Mr. J. E. S. Simon (Middlesbrough, West)

Can my hon. Friend say why that should be so?

Miss Hornsby-Smith

That is a matter of medical controversy, and I would rather not give an opinion on it at this stage.

Of the total Section 20 admissions, 12.7 per cent. were discharged from the mental hospital wards within the detention period, whereas the discharge rate from those of the mixed and general hospitals was 33.1 per cent. The differing results indicated by these percentages support the view—the point that I made just now—that many patients admitted direct to mental hospitals are willing to stay on as voluntary patients.

My hon. Friend suggested that the use of Section 20 accommodation in other than mental hospitals reduces the number of admissions to mental hospitals, particularly of certified patients. That is not really borne out by the facts. As I have already mentioned, more than half the patients sent from Section 20 accommodation in general hospitals to mental hospitals in 1954 were certified whereas of those admitted in the first place to Section 20 accommodation in mental hospitals, only one quarter remained as certified patients.

I feel that this is largely the result of the new outlook which we have striven so hard to get in our mental hospitals and of the upgrading and the improved conditions in many of the hospitals which have resulted in removing the stigma formerly attaching to them and has made people look upon entry into a mental hospital as entry into a specialist hospital for the treatment required for mental illness comparable to their going into a general hospital for physical illness. It is important that nothing should be done to encourage the public to revert to the days when a stigma attached to mental hospitals. The facts that 75 per cent. of the patients go in as voluntary patients, that the rate of turnover is increasing every year, that many patients are discharged within two months, are trends in the right direction which hon. Members on both sides of the House will most heartily support.

As to my hon. Friend's suggestion that we could save beds, a bed, whether in a general hospital or a mental hospital, will cost money, and it will not be easier vastly to extend observation wards than to continue with the deliberate priority hospitals, where 3,000 beds have in the past few years been included in the regional hospital boards' programmes. A like number has in the past few years been included in the regional hospitals boards' programmes.

In any event, the Royal Commission on the Law Relating to Mental Illness, now sitting, can be expected to deal in its Report with all the procedures for compulsory admission, including procedures necessary in emergency circumstances. The House will appreciate that I obviously cannot anticipate what this important Commission, at present taking its evidence and preparing its Report, will say. Certainly my right hon. Friend will give that most important document the fullest possible consideration when it is received. It would be premature to anticipate any suggestions which it may make.

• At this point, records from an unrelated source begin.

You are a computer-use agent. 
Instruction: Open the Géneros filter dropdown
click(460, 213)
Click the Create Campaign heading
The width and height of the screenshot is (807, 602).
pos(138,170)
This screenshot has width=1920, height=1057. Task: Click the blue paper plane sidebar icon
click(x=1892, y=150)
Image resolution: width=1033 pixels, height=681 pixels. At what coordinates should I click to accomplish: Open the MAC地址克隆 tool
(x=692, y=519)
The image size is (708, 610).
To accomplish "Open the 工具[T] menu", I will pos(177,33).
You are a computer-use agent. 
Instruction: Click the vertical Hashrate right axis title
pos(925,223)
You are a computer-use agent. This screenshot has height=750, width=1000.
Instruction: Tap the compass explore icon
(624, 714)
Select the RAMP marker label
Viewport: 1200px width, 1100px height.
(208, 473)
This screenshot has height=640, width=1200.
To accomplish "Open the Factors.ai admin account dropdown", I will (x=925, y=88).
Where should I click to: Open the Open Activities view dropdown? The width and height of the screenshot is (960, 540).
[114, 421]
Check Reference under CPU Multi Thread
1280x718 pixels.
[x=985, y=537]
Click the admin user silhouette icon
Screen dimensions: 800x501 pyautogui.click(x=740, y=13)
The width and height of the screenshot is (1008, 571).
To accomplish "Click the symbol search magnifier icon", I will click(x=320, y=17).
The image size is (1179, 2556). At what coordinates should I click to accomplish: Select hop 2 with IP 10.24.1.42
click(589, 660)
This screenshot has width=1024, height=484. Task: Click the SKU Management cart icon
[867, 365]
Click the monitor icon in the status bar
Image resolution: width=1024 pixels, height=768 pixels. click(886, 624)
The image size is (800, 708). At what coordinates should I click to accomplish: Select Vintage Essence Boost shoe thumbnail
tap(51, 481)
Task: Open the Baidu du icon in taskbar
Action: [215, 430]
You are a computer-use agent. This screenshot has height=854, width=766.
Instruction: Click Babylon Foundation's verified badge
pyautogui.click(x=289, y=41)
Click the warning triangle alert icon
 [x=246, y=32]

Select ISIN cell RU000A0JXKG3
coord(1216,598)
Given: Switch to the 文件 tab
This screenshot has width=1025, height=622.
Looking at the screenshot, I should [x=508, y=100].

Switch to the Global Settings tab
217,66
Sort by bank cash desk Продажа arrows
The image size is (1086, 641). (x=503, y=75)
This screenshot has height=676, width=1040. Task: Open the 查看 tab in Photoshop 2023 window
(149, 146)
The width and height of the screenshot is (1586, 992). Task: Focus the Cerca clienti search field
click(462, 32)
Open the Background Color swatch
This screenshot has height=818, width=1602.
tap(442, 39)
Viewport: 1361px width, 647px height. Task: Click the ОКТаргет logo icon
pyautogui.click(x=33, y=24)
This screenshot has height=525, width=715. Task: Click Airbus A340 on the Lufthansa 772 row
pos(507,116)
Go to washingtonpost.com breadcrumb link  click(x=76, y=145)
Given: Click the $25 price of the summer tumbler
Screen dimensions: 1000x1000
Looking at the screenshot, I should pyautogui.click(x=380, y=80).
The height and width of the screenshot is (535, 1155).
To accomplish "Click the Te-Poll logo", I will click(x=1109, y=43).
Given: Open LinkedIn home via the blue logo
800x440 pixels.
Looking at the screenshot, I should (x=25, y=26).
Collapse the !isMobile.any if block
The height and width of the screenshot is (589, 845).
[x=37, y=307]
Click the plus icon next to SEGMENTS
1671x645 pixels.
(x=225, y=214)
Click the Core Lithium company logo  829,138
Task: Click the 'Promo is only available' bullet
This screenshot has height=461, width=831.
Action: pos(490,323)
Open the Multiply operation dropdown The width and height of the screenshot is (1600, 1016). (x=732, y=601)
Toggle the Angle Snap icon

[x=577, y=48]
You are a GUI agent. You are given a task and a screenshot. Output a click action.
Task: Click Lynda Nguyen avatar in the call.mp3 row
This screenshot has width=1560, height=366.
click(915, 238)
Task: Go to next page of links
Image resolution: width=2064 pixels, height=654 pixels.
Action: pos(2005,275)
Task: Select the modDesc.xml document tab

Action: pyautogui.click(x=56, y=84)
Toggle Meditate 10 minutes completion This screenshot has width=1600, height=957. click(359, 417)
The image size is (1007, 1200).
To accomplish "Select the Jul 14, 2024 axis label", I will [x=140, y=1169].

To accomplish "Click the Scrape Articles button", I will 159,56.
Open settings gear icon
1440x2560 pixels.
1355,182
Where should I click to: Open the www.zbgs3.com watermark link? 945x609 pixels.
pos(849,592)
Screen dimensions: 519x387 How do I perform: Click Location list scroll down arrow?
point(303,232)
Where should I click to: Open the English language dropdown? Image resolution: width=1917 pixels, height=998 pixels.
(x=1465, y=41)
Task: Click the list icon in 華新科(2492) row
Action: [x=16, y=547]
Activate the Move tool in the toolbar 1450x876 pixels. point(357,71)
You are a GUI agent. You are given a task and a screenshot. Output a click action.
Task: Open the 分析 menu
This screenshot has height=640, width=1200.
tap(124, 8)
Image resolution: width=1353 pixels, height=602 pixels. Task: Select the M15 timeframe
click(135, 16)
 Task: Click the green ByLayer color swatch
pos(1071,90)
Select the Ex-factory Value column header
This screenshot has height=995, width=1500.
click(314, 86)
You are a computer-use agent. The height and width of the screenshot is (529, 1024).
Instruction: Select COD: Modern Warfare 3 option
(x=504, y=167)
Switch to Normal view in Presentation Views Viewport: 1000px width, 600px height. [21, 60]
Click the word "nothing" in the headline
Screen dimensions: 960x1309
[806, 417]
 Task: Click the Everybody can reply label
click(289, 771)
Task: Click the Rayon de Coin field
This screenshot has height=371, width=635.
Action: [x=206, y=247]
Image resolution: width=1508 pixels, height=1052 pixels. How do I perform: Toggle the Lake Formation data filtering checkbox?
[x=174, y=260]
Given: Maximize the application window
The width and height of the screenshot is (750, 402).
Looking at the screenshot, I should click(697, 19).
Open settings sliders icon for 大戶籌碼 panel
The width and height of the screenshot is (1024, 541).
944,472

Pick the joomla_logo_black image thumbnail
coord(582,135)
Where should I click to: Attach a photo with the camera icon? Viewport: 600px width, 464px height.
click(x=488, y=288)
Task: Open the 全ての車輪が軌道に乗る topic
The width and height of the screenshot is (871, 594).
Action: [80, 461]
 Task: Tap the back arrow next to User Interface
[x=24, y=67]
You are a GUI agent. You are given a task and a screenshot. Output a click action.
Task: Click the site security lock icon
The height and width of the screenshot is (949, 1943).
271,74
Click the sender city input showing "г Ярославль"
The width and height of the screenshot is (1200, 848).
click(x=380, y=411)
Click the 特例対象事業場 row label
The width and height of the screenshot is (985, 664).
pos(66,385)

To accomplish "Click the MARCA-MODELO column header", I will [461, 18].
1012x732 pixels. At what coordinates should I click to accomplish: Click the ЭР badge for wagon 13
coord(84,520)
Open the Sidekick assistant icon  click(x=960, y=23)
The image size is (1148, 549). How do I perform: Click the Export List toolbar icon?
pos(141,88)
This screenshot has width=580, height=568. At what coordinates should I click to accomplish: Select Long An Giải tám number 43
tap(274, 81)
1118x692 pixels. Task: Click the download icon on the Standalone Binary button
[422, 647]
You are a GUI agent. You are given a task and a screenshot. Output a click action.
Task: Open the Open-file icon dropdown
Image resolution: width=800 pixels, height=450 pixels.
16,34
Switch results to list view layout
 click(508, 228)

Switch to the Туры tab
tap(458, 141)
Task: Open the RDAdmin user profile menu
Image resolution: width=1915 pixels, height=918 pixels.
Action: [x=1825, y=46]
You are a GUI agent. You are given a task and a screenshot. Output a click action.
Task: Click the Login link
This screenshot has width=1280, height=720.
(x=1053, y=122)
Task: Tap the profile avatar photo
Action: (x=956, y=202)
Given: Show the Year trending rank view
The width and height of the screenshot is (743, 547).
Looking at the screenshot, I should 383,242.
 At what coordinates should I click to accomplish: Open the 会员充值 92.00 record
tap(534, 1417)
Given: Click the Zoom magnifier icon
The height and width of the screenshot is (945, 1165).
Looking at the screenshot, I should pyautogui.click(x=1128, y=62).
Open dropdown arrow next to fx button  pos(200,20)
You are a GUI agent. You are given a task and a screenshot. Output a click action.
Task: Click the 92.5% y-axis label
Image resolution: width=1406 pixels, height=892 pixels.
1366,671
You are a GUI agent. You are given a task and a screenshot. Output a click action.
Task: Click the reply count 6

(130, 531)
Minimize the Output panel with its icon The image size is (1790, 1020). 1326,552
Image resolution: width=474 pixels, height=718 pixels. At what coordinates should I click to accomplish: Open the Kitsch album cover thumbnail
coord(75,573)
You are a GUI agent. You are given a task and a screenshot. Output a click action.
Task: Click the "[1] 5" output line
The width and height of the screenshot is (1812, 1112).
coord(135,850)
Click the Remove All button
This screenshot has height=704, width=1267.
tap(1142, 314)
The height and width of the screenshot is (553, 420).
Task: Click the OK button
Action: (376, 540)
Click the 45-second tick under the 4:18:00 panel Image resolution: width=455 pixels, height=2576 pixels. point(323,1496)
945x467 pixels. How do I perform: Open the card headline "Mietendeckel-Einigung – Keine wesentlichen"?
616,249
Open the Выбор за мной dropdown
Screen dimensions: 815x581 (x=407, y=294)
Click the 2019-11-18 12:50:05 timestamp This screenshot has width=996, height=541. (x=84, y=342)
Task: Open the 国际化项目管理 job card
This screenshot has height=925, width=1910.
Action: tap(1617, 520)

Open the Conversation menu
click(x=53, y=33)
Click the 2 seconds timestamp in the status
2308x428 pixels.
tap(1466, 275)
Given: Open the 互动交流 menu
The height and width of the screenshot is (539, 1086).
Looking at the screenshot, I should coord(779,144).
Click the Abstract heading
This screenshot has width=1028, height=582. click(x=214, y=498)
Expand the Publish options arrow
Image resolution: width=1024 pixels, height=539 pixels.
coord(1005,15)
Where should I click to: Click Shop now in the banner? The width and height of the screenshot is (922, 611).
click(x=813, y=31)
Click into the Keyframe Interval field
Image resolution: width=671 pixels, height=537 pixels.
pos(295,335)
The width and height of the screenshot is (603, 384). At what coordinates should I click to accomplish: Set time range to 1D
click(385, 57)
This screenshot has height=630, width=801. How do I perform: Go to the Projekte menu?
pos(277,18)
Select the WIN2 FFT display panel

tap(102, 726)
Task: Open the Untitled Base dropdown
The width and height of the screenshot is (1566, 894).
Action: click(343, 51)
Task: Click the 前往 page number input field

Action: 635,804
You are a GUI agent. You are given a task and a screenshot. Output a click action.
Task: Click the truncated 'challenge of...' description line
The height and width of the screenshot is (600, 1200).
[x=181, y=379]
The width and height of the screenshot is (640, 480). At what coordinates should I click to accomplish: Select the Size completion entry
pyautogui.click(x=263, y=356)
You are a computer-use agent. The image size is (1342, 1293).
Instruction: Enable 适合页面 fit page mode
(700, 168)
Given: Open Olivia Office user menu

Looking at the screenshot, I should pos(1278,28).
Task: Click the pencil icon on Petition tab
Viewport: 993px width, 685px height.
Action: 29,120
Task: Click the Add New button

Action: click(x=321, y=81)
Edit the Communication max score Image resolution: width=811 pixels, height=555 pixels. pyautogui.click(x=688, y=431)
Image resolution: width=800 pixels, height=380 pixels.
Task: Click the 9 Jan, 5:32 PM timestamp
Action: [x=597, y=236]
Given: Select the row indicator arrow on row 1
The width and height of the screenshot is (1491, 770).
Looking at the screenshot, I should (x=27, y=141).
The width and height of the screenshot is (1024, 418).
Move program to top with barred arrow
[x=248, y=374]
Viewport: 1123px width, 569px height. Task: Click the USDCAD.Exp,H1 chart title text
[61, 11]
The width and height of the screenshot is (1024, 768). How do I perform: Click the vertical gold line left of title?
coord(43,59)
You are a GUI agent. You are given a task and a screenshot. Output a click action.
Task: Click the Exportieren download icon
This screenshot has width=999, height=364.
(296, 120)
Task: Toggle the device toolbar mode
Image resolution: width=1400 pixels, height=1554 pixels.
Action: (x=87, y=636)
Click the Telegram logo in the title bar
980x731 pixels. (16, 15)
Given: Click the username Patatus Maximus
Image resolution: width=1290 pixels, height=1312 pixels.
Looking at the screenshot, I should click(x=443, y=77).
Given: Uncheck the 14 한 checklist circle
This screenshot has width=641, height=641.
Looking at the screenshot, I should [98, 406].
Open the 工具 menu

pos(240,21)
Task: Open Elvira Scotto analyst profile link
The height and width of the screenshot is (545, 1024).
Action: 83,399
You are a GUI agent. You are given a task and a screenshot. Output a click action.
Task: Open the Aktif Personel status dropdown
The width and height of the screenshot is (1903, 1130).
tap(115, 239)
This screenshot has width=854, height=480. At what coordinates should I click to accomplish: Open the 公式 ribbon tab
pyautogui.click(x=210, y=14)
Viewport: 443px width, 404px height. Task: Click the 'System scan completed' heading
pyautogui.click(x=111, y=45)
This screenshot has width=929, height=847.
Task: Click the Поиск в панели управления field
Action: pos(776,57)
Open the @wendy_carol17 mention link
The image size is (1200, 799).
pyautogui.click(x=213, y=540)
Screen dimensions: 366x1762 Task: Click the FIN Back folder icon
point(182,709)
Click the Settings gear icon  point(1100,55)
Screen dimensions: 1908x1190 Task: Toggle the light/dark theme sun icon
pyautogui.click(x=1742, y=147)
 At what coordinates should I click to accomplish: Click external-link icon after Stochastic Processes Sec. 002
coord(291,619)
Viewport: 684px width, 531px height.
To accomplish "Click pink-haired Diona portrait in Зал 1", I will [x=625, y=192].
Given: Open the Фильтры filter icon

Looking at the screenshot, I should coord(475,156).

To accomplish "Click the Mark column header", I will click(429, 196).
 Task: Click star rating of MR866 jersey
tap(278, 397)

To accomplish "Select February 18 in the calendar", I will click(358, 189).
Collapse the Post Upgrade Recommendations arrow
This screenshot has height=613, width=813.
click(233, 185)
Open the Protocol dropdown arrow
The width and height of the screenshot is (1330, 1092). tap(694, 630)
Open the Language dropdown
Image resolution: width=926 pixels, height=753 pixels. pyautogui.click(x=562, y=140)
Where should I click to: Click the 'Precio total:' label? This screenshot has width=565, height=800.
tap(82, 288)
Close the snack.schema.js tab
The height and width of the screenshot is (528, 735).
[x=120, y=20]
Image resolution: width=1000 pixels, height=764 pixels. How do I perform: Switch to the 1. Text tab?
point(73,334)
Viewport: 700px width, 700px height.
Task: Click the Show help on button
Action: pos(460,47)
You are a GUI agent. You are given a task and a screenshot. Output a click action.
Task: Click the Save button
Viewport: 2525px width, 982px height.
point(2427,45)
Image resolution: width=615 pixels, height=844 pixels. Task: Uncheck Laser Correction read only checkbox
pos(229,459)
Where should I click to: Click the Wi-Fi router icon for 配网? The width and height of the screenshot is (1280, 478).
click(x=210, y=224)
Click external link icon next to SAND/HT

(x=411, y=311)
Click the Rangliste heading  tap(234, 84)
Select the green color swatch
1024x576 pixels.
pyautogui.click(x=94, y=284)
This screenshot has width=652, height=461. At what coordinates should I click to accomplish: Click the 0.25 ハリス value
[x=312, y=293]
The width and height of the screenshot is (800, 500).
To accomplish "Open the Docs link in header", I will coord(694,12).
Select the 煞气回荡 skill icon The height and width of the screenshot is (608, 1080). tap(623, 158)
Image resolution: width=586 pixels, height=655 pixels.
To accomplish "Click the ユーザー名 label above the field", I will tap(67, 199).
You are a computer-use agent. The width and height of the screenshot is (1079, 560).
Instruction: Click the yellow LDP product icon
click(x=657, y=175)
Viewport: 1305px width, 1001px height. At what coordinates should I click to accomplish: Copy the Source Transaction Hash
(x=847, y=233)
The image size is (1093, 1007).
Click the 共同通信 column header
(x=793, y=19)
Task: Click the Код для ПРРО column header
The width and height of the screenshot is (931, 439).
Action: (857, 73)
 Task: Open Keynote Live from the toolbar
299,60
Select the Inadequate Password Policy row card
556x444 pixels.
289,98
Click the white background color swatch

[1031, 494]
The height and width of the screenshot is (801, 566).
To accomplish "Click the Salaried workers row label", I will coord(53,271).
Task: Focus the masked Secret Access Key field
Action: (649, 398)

I should like to assure my hon. Friend the Member for Carlisle that there is no lack of sympathy with these patients. Our desire is to see that they get early treatment wherever possible. There has been considerable extension of domiciliary work by local authorities and people can have psychiatric advice and treatment at home; there have also been extensions in annexes for the old in order that they need not be certified if they become a little confused and no longer capable of staying in normal Part III accommodation.

The whole trend has been to help people to avoid becoming certified. I do not think that the patients' best interests would be served by reducing in mental hospitals the importance of voluntary treatment or by moving away from the new approach whereby people look upon mental hospitals as somewhere where they can go for treatment and where only in absolute necessity will they be certified.

Adjourned accordingly at seventeen minutes to Twelve o'clock.